Records for processing:
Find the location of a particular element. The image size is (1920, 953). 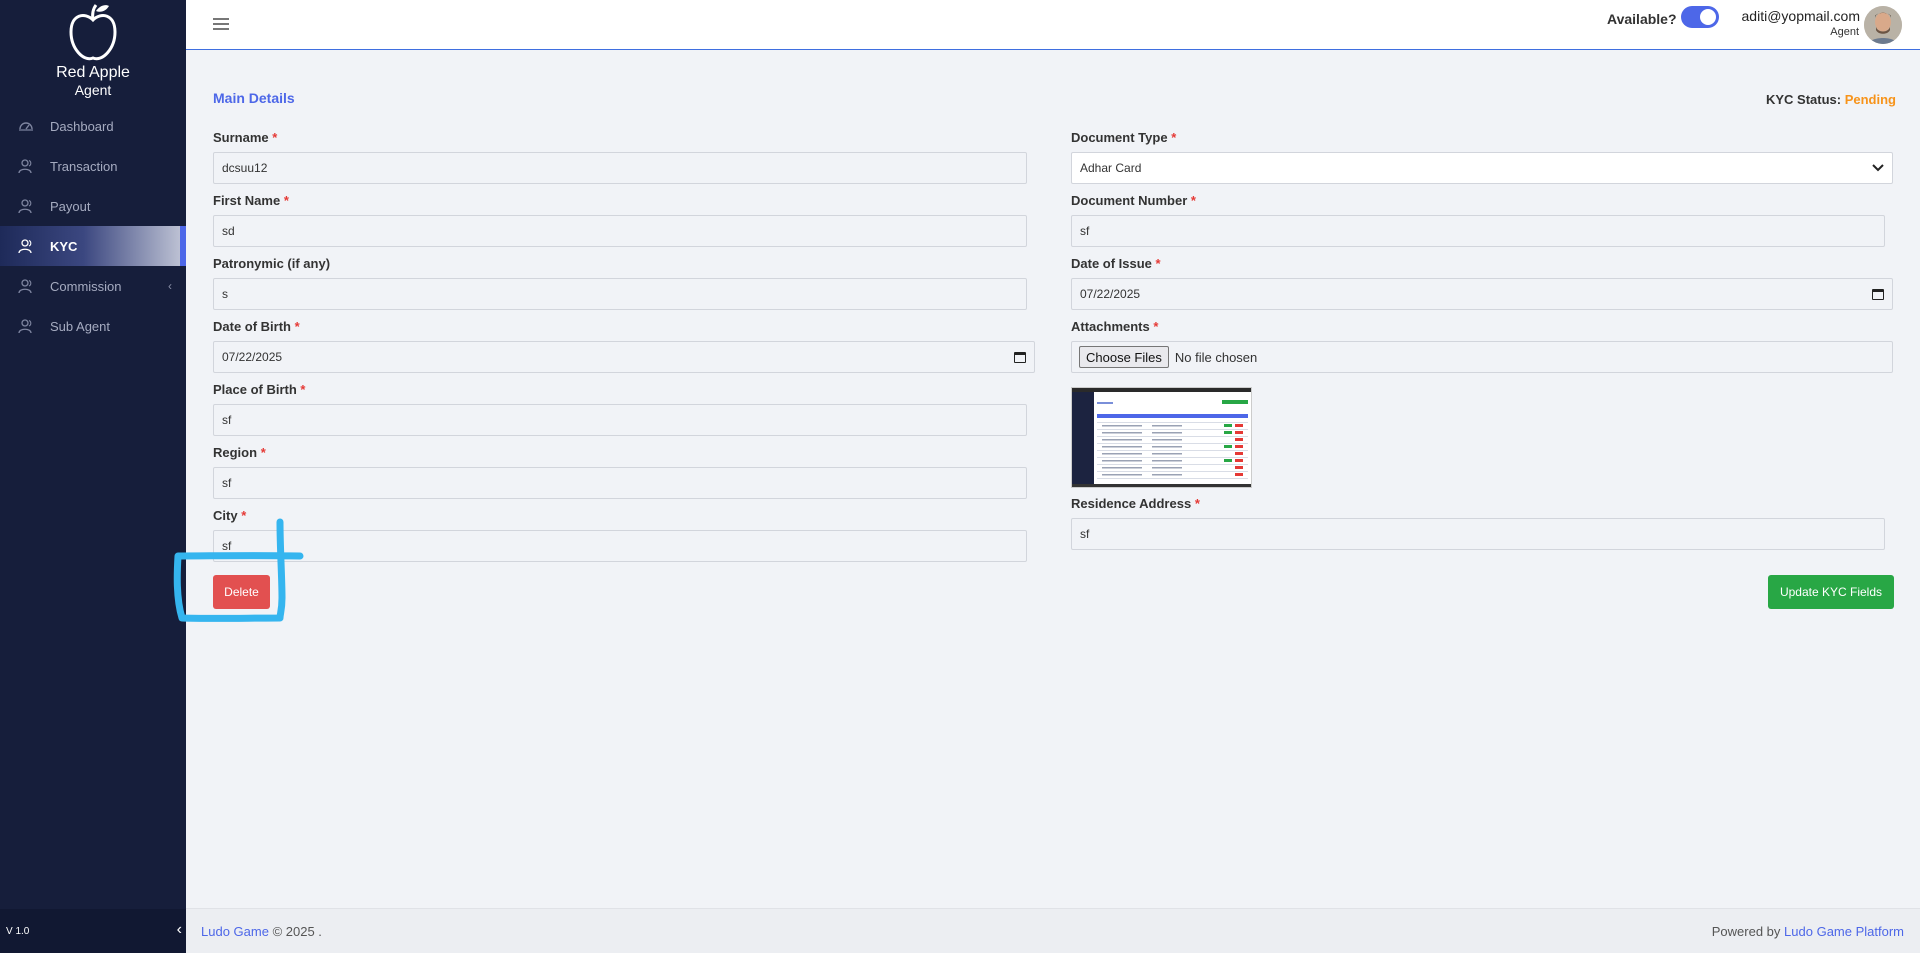

sidebar-item-sub-agent: Sub Agent is located at coordinates (93, 326).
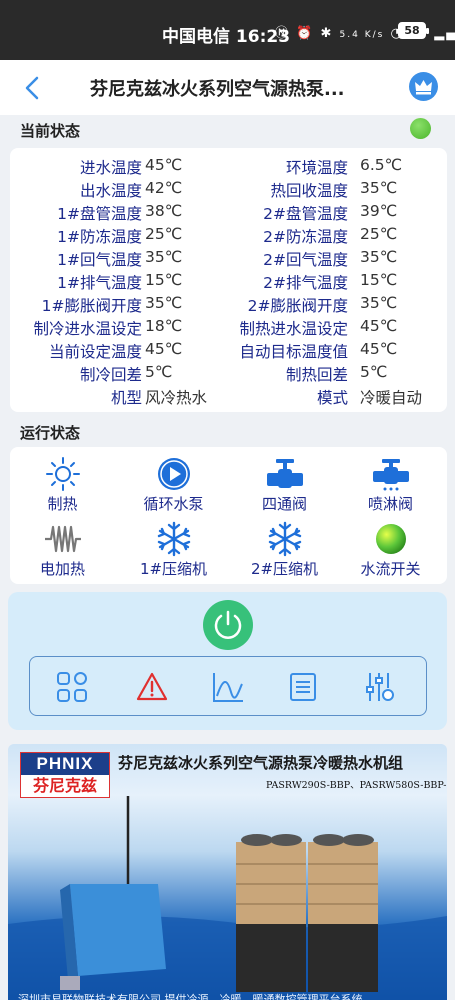  What do you see at coordinates (298, 306) in the screenshot?
I see `param-label: 2#膨胀阀开度` at bounding box center [298, 306].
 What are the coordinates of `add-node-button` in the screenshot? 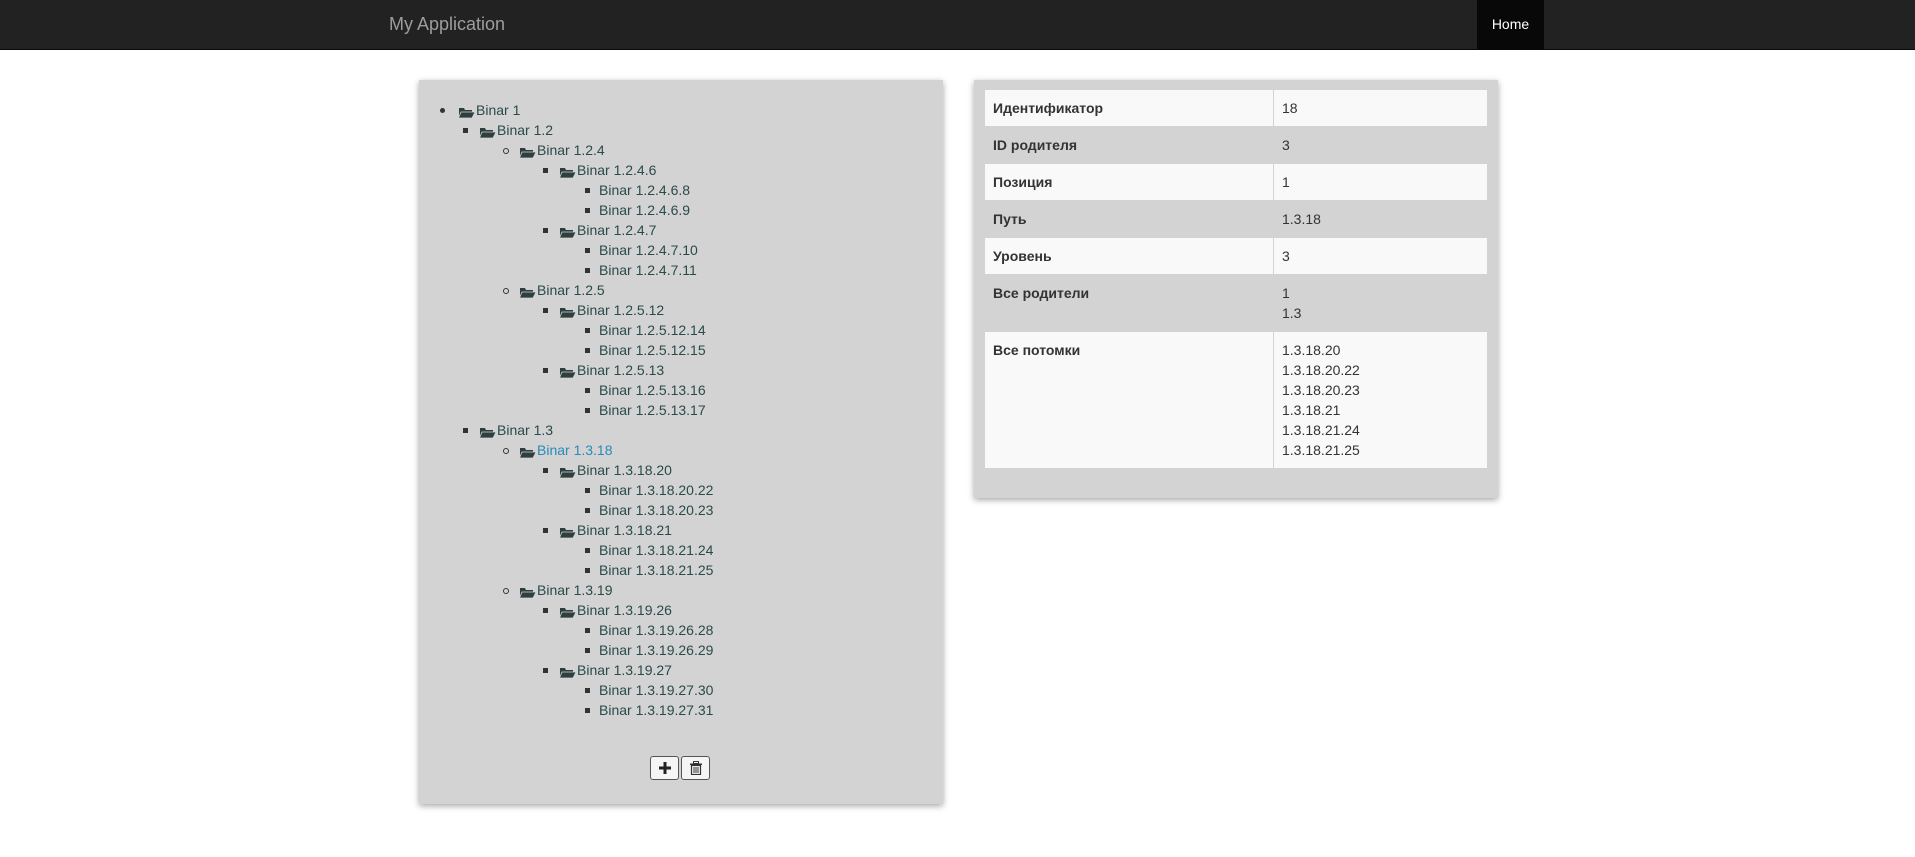 It's located at (664, 768).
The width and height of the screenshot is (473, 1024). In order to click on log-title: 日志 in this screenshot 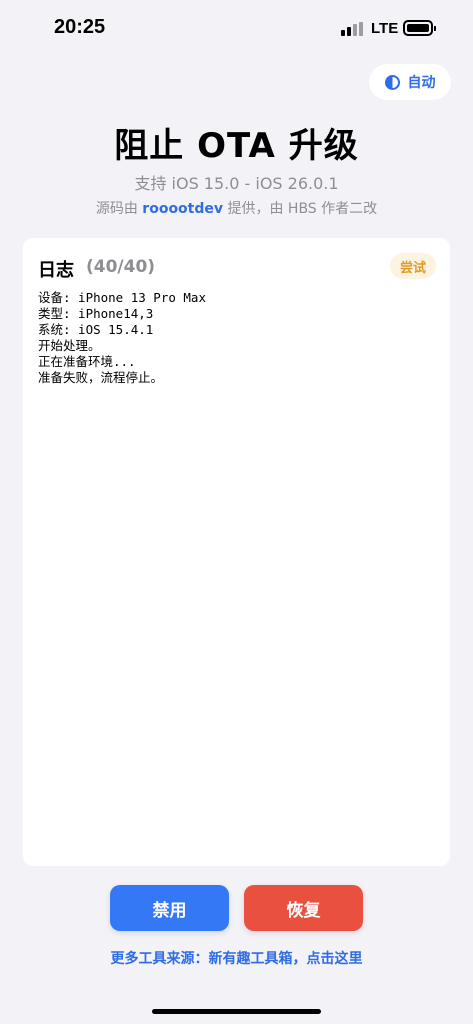, I will do `click(56, 270)`.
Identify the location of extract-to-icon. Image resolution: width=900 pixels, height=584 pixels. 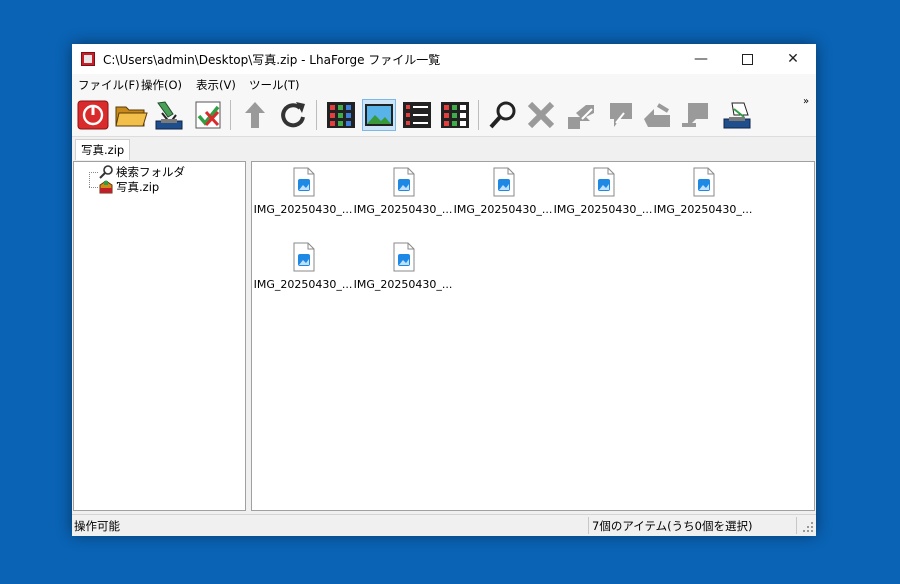
(621, 115).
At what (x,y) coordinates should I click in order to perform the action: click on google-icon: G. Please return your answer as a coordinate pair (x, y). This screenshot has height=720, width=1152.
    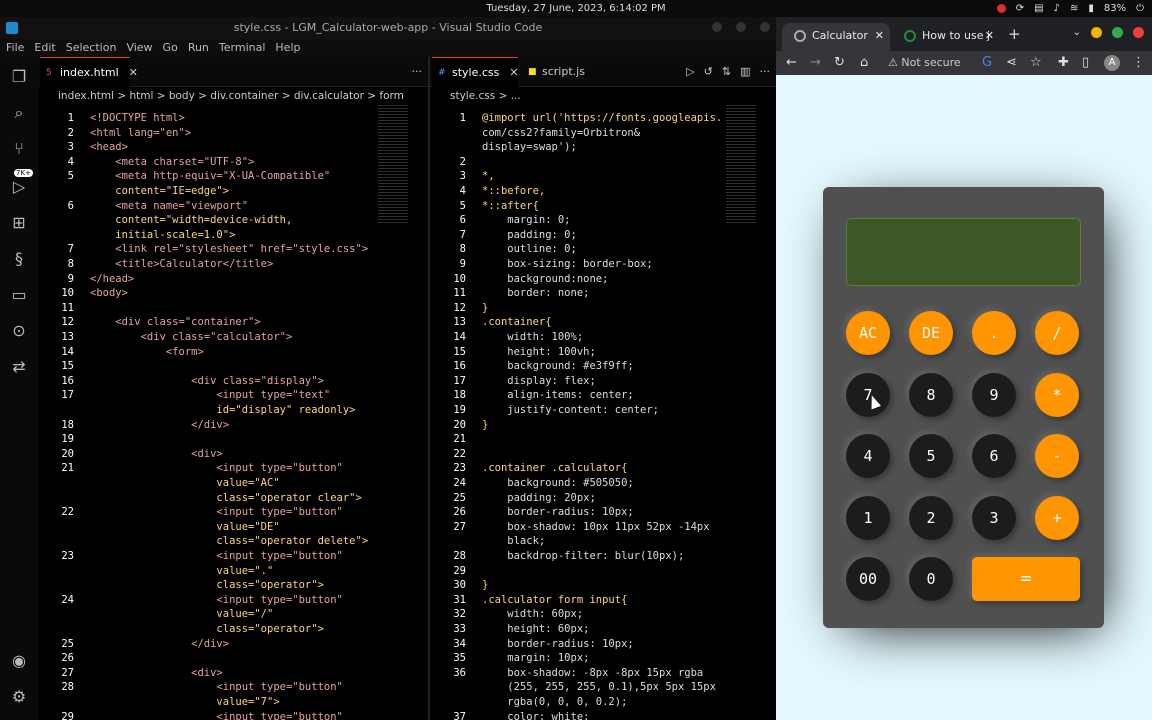
    Looking at the image, I should click on (987, 63).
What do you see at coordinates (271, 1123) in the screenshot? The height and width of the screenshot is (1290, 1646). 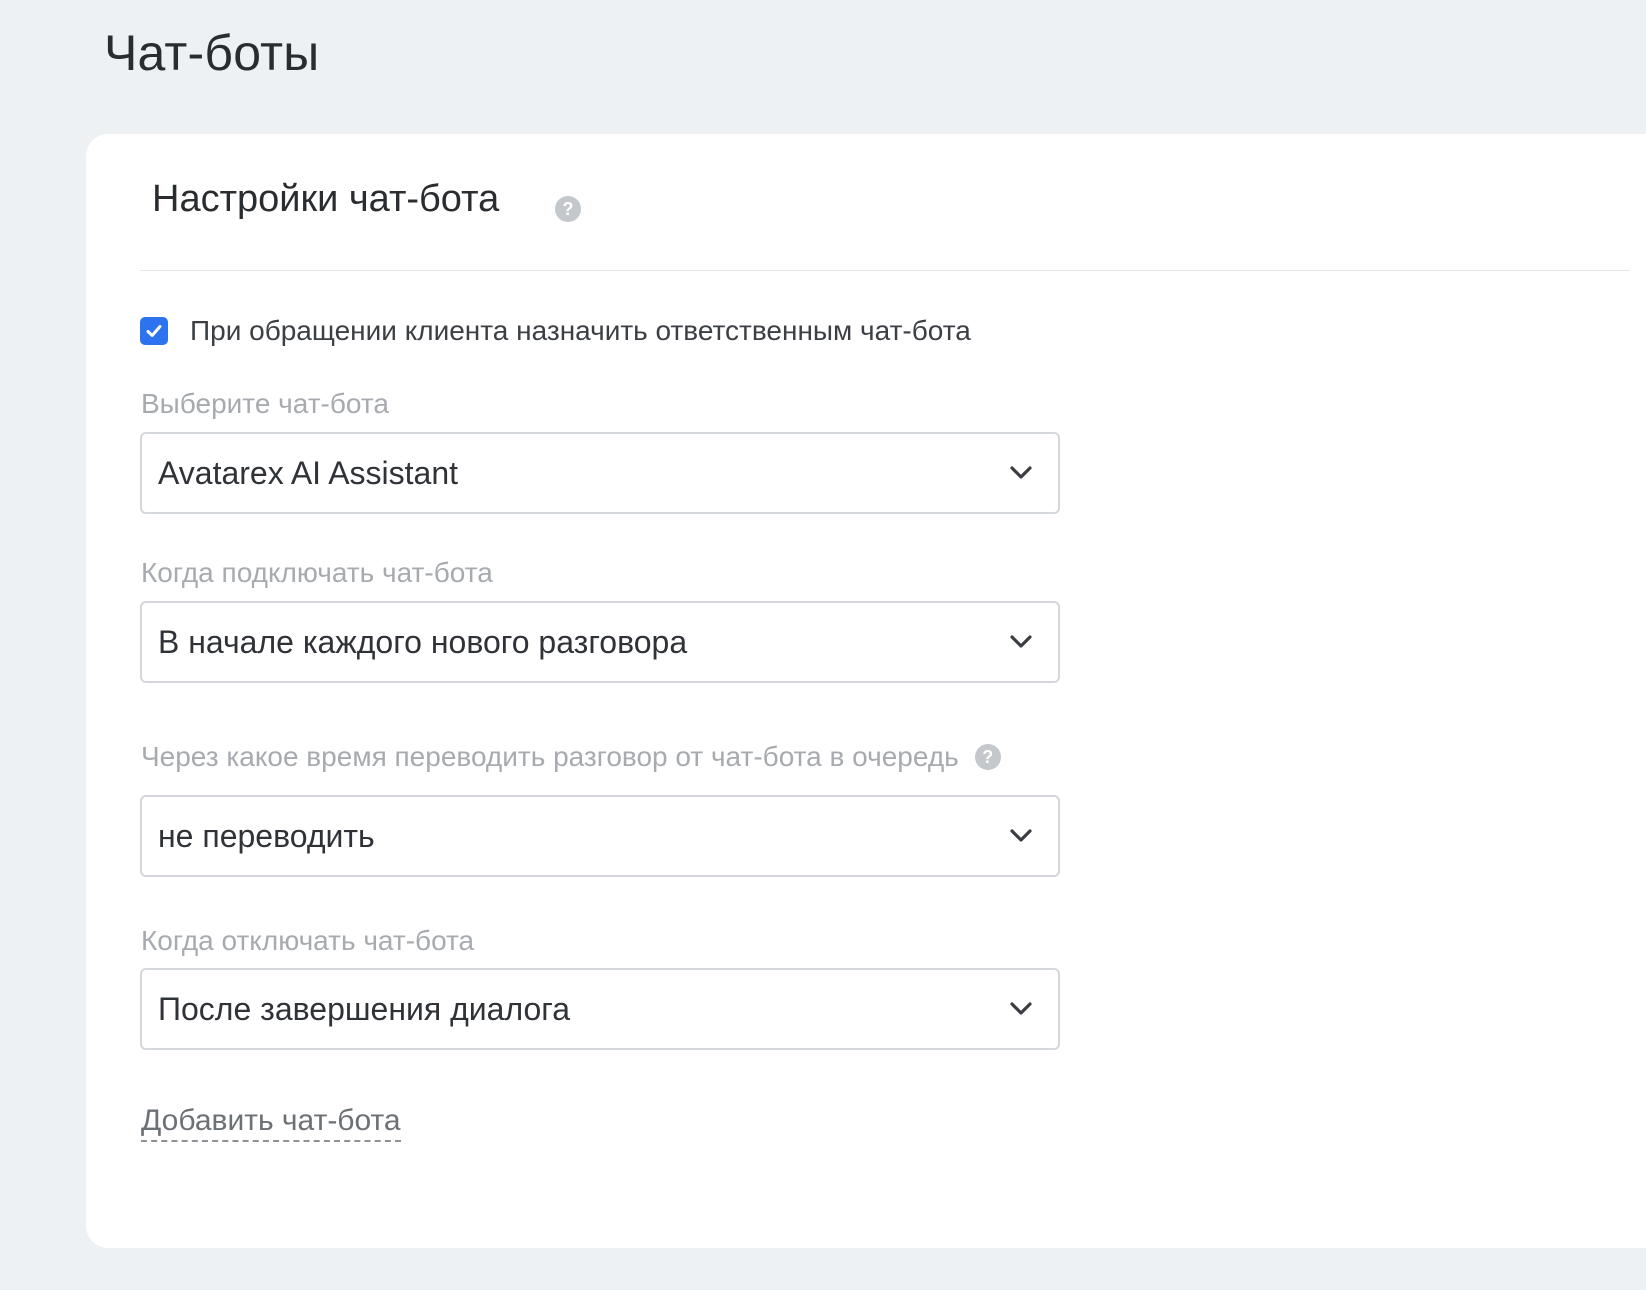 I see `add-bot-link: Добавить чат-бота` at bounding box center [271, 1123].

Task objective: Pull out each line of the listing above that contains the word "should", copying it in full.

Answer box:
At what (x,y) coordinates should I click in order to perform the action: click on google-icon: G. Please return your answer as a coordinate pair (x, y). This screenshot has height=720, width=1152.
    Looking at the image, I should click on (987, 63).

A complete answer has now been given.